The weather was supposed to be dry and, most importantly, the winds low so arranged some help from friends and my son-in-law to finally get the new greenhouse glazed
On the day, the wind was dead calm – hardly moving a thin branch on the willow tree. Better still it was sunny although we had a few showers in the afternoon. I thought it would take a couple of hours, maybe three, but it took five in the end.
The glass went in smoothly enough and the bar capping is not only a lot sturdier than W clips, it’s faster to fit. But there were some delays… The first was finding I’d put one of the door jamb supports the wrong way round. It didn’t take long to dissemble and rebuild properly but annoying all the same. I felt a right nit-wit!

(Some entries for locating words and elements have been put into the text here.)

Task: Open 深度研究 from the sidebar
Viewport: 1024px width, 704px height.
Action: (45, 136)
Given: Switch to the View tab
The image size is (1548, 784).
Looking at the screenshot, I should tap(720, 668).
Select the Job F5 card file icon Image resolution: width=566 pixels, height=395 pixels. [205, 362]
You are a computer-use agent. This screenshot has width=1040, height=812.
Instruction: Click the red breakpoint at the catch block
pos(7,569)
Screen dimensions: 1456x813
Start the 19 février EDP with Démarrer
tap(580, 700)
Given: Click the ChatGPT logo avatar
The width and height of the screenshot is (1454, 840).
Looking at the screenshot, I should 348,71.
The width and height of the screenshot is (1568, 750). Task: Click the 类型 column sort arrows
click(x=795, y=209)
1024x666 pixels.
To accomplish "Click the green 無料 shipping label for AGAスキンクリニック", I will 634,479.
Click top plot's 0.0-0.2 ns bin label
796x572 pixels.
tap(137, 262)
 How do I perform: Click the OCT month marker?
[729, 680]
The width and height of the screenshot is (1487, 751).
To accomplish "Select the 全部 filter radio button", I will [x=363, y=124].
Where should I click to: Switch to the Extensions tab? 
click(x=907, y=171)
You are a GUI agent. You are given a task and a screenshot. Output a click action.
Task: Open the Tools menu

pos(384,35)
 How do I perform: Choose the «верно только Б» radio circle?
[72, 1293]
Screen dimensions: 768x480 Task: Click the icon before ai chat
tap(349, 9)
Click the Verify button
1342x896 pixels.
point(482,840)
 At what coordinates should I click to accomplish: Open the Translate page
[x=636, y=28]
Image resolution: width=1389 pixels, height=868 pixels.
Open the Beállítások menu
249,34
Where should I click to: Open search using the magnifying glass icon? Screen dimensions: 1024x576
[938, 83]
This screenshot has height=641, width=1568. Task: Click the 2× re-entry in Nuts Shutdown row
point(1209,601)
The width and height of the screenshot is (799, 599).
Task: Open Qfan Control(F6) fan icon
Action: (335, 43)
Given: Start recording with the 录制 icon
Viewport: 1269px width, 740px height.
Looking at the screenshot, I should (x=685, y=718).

The zero-threshold door sliding mechanism has changed. It’s actually simpler than it was to fix but the instructions are as clear as mud. For some reason it’s ended up a couple of millimetres lower than the old door so was very hard to slide. The draft-proofing brush at the bottom was holding it by dragging on the floor. After much fiddling and use of Anglo-Saxon we just pulled the brush out. Problem fixed!
Anyway, many thanks to friend Jon, son-in-law Gary and our great neighbour and friend Clive who sorted the door.
Still to do: fit it out, run power in and set up water butt. It’s been a crazy long haul but we’re nearly there now.
New Raised Bed
I’ve been a bit of a fan of link-a-bord for many years. An easy way to build a durable, raised bed in minutes. However, I’ve found a better raised-bed building system at Gardenskill.com.
Their raised-bed system is made from weatherproof recycled plastic and comes in an attractive dark green, which looks very natural in a garden. They’re double-walled which adds strength but also insulates, keeping the soil a little warmer. Assembly is a doddle, a matter of a couple of minutes.
The beds come in two heights, 150 mm and 250 mm. I find the 250 mm height much better than the 150 mm. You can stack the beds for a 300 mm or 500 mm high bed. Even three tier beds are possible. Where these beds score is in the rounded tops. Not only do these look well, they lock the tiers together creating a very stable bed.
There’s a huge range of sizes available from 1 metre square to 5 metres by 1.25 metres. I’ve gone for a 1.25 metre square bed, 250 mm deep raised bed in the polytunnel for early potatoes followed by leeks. If you want they can build bespoke beds for you as well. They come with a 3 year warranty but I’d be surprised if they don’t last at least 5 times that.
Having had one bed, I’ve recommended them to my daughter for her garden which she’s gradually getting into shape. It’s covered in slate waste which grass has taken over. Despite that the drainage is poor. So the plan is for a raised bed border along the side, anchored with a deep planting box. It should look well and be very productive. More on this in the near future.